Sebenarnya maksud orang-orang yang mengutarakan ucapan ini adalah : hukum orang yang menyembah kubur saat ini tidaklah sama dengan dengan para penyembah patung. Maka orang yang menyembah kubur belum tentu kafir. Amalan para penyembah kubur ini belum tentu syirik. Sehingga mereka tidaklah pantas untuk diperangi.

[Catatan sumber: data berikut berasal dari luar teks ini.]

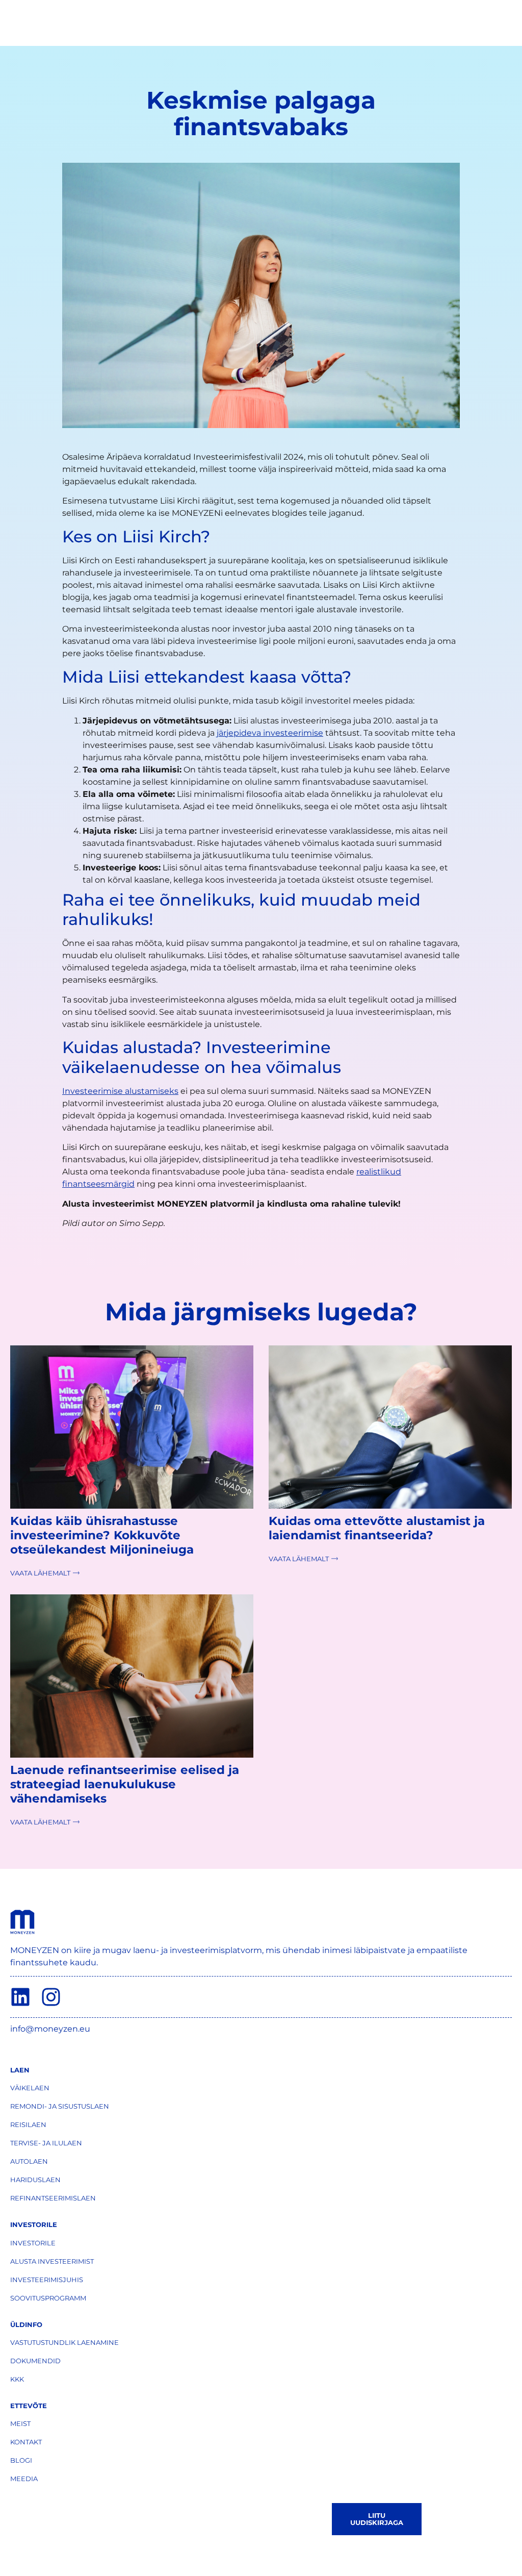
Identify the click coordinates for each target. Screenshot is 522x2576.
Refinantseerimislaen (53, 2198)
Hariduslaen (35, 2179)
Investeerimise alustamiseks (120, 1091)
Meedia (24, 2478)
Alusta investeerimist (52, 2261)
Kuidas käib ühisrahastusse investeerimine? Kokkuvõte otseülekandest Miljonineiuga (102, 1535)
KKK (17, 2379)
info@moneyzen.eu (50, 2029)
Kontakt (26, 2442)
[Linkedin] (20, 1997)
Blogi (21, 2460)
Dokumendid (35, 2361)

Sebagai sanggahan kepada ucapan semacam ini, kami katakan : Rasulullah shallallahu ‘alaihi wa sallam tidaklah membedakan di antara mereka. Bahkan beliau shallallahu ‘alaihi wa sallam menganggap bahwa mereka semua adalah orang musyrik sehingga halallah darah dan harta mereka. Beliau shallallahu ‘alaihi wa sallam tidaklah membedakan satu dan lainnya. Kaum Nashrani yang menyembah Al Masih (Isa bin Maryam) –padahal Isa hanyalah utusan Allah- tetap beliau shallallahu ‘alaihi wa sallam perangi. Begitu pula kaum Yahudi yang menyembah ‘Uzair –padahal ‘Uzair adalah Nabi atau orang sholih di antara mereka- tetap pula beliau shallallahu ‘alaihi wa sallam perangi. Beliau shallallahu ‘alaihi wa sallam tidaklah membedakan orang-orang ini (walaupun sesembahan mereka berbeda-beda).

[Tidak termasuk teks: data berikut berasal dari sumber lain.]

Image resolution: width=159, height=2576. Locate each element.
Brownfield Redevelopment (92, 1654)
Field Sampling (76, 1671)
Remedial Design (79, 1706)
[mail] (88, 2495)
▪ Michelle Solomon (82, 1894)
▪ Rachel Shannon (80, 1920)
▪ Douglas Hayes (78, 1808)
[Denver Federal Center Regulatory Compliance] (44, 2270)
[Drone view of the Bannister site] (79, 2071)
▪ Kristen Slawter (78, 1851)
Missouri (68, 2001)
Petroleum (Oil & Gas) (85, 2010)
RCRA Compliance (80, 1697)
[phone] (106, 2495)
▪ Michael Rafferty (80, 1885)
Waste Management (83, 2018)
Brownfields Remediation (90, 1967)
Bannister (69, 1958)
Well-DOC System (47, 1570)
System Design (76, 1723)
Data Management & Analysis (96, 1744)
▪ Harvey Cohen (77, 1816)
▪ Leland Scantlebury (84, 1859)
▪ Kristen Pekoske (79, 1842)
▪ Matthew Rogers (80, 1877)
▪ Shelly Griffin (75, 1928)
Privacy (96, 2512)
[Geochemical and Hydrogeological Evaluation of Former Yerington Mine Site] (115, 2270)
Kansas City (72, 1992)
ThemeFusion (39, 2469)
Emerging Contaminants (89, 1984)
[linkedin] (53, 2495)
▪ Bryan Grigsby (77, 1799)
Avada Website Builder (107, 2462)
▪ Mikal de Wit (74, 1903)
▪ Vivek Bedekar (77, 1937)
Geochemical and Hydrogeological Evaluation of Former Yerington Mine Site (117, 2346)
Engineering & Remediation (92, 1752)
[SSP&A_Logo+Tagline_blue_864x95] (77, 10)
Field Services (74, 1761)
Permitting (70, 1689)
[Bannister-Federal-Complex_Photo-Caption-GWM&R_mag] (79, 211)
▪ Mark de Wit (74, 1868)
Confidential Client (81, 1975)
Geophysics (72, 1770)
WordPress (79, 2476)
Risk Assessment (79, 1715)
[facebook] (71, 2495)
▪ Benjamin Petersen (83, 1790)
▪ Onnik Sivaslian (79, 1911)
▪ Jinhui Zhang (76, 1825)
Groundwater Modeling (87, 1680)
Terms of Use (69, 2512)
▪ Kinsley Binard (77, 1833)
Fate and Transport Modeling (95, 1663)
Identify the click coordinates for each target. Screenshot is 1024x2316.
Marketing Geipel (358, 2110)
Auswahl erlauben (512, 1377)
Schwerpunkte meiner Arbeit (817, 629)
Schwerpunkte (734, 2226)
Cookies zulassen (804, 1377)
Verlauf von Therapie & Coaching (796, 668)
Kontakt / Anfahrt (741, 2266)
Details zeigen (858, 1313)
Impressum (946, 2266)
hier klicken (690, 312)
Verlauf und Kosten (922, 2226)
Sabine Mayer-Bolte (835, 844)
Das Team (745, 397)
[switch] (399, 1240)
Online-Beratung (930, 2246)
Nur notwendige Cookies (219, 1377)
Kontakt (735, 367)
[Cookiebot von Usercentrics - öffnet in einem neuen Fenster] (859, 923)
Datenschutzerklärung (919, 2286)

Namanya syirik tidaklah dibedakan antara yang menyembah orang sholih, yang menyembah patung, batu dan pohon. Karena yang namanya syirik adalah peribadahan kepada selain Allah apapun yang disembah. Oleh karena itu, Allah Ta’ala berfirman,
وَاعْبُدُوا اللَّهَ وَلَا تُشْرِكُوا بِهِ شَيْئًا
“Sembahlah Allah dan janganlah kamu mempersekutukan-Nya dengan sesuatupun.” (QS. An Nisa’ [4] : 36 ). Kata (شَيْئًا artinya sesuatu) adalah kata nakiroh yang berada dalam konteks larangan sehingga mengandung makna umum[1]. Sehingga yang dimaksud ‘sesuatu’ di sini mencakup seluruh jenis sesembahan yang diserikatkan dengan Allah baik itu malaikat, rasul, orang- orang sholih, para wali, bebatuan dan pepohonan.
****
وَالدَّلِيْلُ قَوُلُهُ تَعَالَى: ﴿وَقَاتِلُوهُمْ حَتَّى لَا تَكُونَ فِتْنَةٌ وَيَكُونَ الدِّينُ لِلَّهِ﴾[البقرة:193]

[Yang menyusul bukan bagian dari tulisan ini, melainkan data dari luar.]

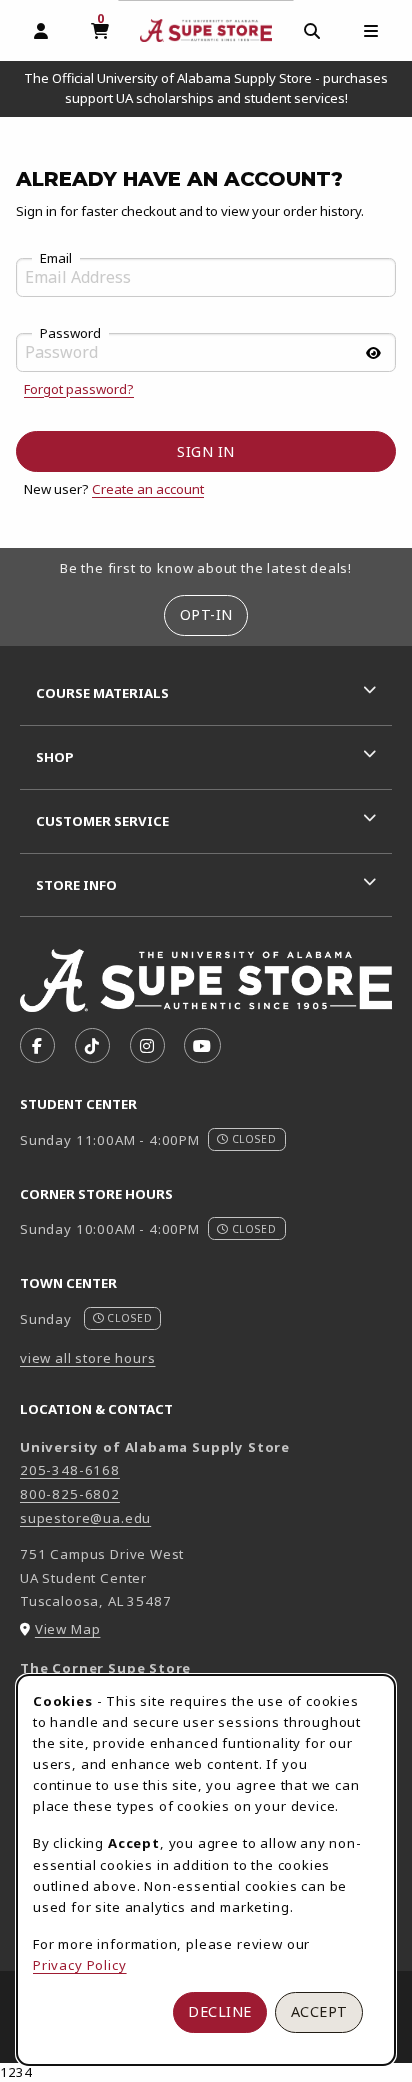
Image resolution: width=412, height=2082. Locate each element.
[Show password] (373, 353)
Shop (55, 757)
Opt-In (206, 614)
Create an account (148, 489)
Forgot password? (79, 389)
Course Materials (102, 693)
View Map (68, 1629)
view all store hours (88, 1358)
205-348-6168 (70, 1470)
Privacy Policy (80, 1965)
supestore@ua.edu (85, 1518)
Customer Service (102, 821)
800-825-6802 (70, 1494)
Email (56, 259)
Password (70, 334)
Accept (319, 2011)
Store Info (76, 885)
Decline (220, 2011)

Dalil hal ini adalah firman Allah ta’ala (yang artinya), “Dan perangilah mereka, supaya jangan ada fitnah dan supaya agama itu semata-mata untuk Allah.” (QS. Al Anfal [8] : 39)
?
Syaikh rahimahullah berkata, “Dalil hal ini adalah firman Allah ta’ala (yang artinya), “Dan perangilah mereka, supaya jangan ada fitnah dan supaya agama itu semata-mata untuk Allah.” (QS. Al Anfal [8] : 39)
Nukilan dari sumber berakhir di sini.